Using Bayesian Optimization for Reinforcement Learning

In this post, we will show you how Bayesian optimization was able to dramatically improve the performance of a reinforcement learning algorithm in an AI challenge. We’ll provide background information, detailed examples, code, and references.


Reinforcement learning is a field of machine learning in which a software agent is taught to maximize its acquisition of rewards in a given environment. Observations of the state of the environment are used by the agent to make decisions about which action it should perform in order to maximize its reward.

Reinforcement learning has recently garnered significant news coverage as a result of innovations in deep Q-networks (DQNs) by DeepMind Technologies. Through deep reinforcement learning, DeepMind was able to teach computers to play Atari games better than humans, as well as defeat one of the top Go players in the world.

As noted in DeepMind’s paper, an “informal search” for hyperparameter values was conducted in order to avoid the high computational cost of performing grid search. Because the complexity of grid search grows exponentially with the number of parameters being tuned, experts often spend considerable time and resources performing these “informal searches.” This may lead to suboptimal performance, or can lead to the systems not being tuned at all. Bayesian optimization represents a way to efficiently optimize these high dimensional, time consuming, and expensive problems.

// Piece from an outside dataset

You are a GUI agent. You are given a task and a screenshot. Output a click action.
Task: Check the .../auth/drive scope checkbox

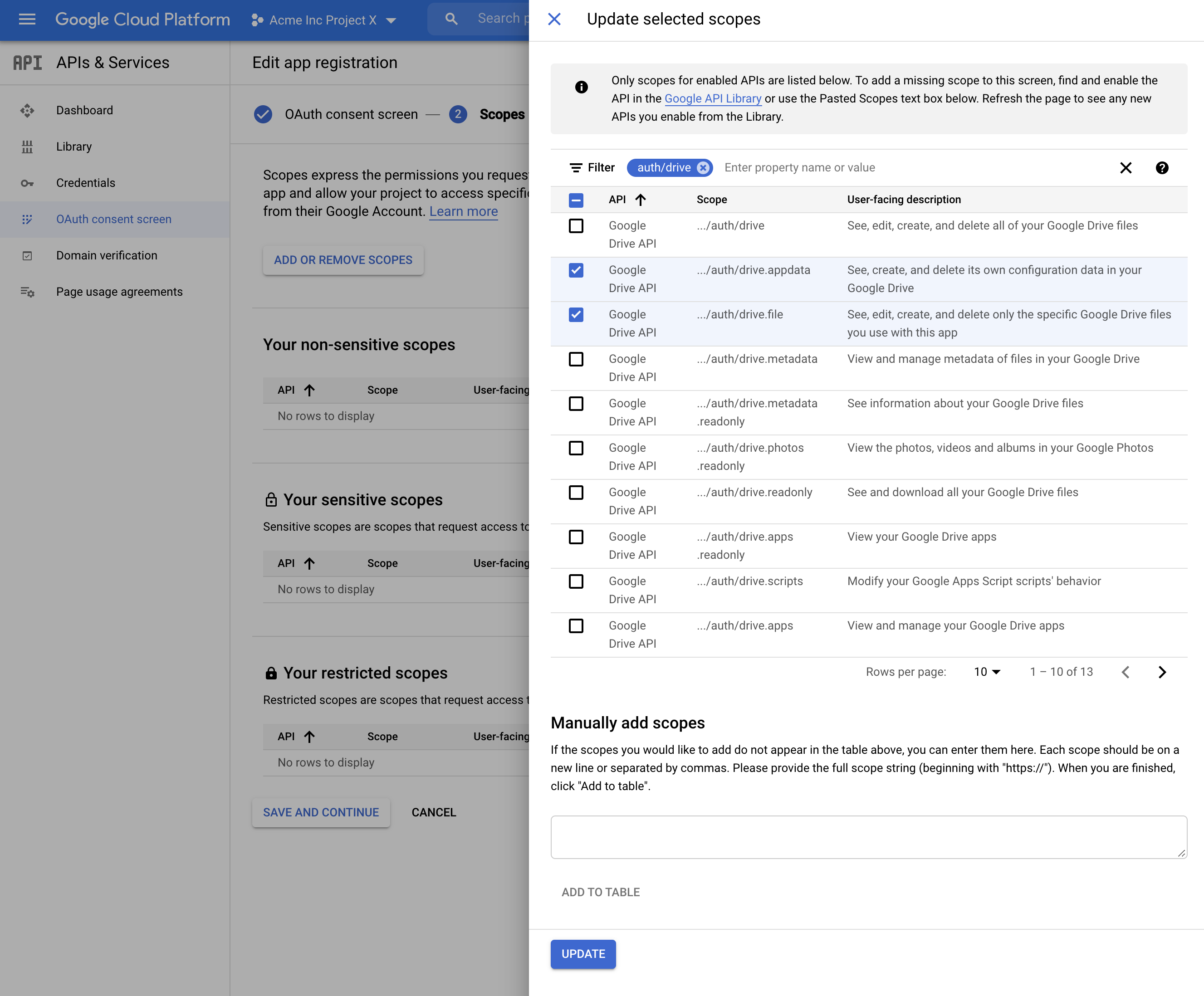(576, 226)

We will demonstrate the power of hyperparameter optimization by using SigOpt’s ensemble of state-of-the-art Bayesian optimization techniques to tune a DQN. We’ll show how this approach finds better hyperparameter values much faster than traditional methods such as grid and random search, without requiring expert time spent doing “informal” hand tuning of parameters. The DQN under consideration will be used to solve a classic learning control problem called the Cart-Pole problem (1). In this problem, a pole must be balanced upright on a cart for as long as possible. To simulate this environment, we will use OpenAI’s Gym library.

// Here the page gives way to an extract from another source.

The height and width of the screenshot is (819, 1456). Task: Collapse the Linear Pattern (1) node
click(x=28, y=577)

Figure 1: A rendered episode from the OpenAI Gym’s Cart-Pole environment

The OpenAI Gym provides a common interface to various reinforcement learning environments; the code written for this post (available on Github) can be easily modified to solve other learning control problems from the Gym’s environments.

The Environment

In OpenAI’s simulation of the cart-pole problem, the software agent controls the movement of the cart, earning a reward of +1 for each timestep until the terminating step. A terminating step occurs when the pole is more than 15 degrees from vertical or if the cart has moved more than 2.4 units from the center. The agent receives 4 continuous values that make up the state of the environment at each timestep: the position of the cart on the track, the angle of the pole, the cart velocity, and the rate of change of the angle. The agent’s only possible actions at each timestep are to push the cart to the left or right by applying a force of either -1 or +1, respectively. A series of states and actions, ending in a terminating state, is known as an episode. The agent will have no prior concept about the meaning of the values that represent these states and actions.


Q-learning is a reinforcement learning technique that develops an action-value function (also known as the Q-function) that returns an expected utility of an action given a current state. Thus, the policy of the agent is to take the action with the highest expected utility.

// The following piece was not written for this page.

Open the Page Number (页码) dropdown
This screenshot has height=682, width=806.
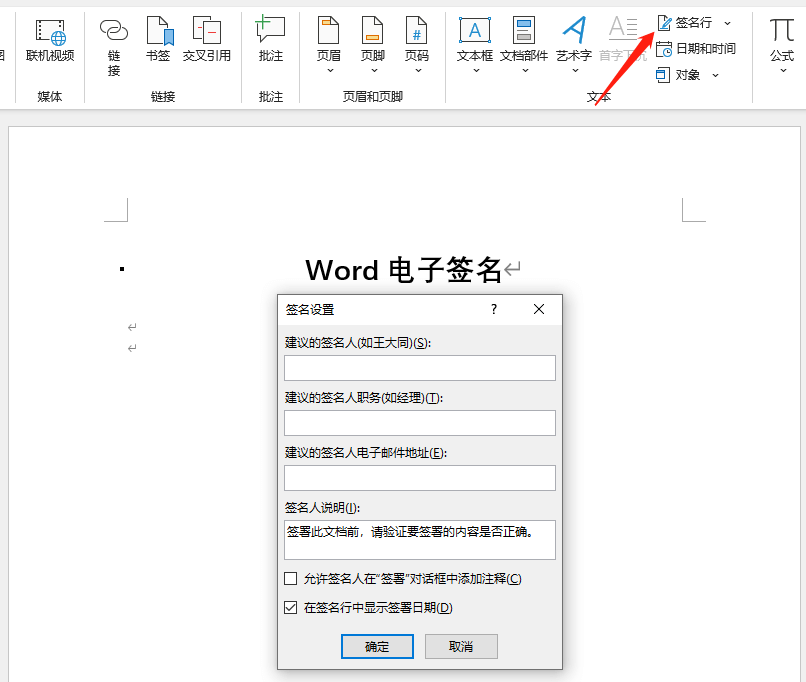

Assume there exists an all-knowing Q-function that always selects the best action for a given state. Through Q-learning, we construct an approximation of this all-knowing function by continually updating the approximation using the results of previously attempted actions. The Q-learning algorithm updates the Q-function iteratively, as is explained below; initial Q-values are arbitrarily selected. An existing expected utility is updated when given new information using the following algorithm(2)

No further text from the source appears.